There's no shortage of them out there. In southwest Detroit alone, the Skillman Foundation funds more than 40 youth programs. The problem is getting kids to them.
With that in mind, Didorisi created the Youth Transit Alliance. The program provides free rides to kids from their schools, to their after-school programs and then directly home to their door.
"Our solution is that we go to the neighborhoods that have the least resources and the fewest programs, and we connect those kids to the dense neighborhoods where there are programs," says Didorosi.
In 2013, the Youth Transit Alliance gave 5,711 school-aged children rides on one 24-seat bus. Last year, they upgraded to a bigger bus to serve even more kids.
All of the routes have a driver who focuses on the driving and a conductor whose sole job is to maintain the well-being of the kids.
Unfortunately, transportation isn't cheap. The YTA's Skillman Foundation funding ends March 31 and they need the public's help to keep the wheels on the bus going 'round and 'round.

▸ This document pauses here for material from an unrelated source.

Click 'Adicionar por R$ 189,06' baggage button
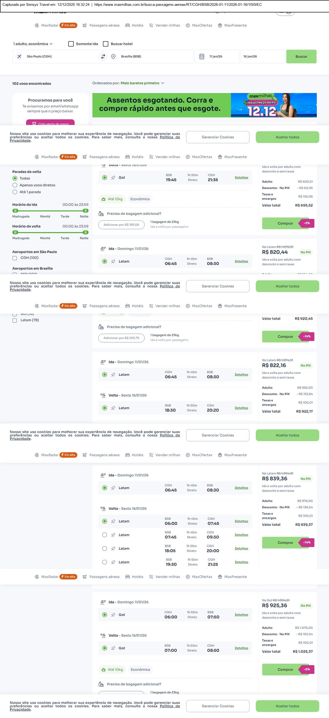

Their goal is to raise $98,000 to fund the program through the rest of the school year.
"We are slowly changing lives because it is something that isn't going to make a big difference in the neighborhoods over the next 5 years, but you give it 8, 9 10 years and this success will start coming back to the neighborhoods," says Didorosi.
If the Youth Transit Alliance isn't able to meet its monetary goal the program will end. They've started a crowd-funding campaign.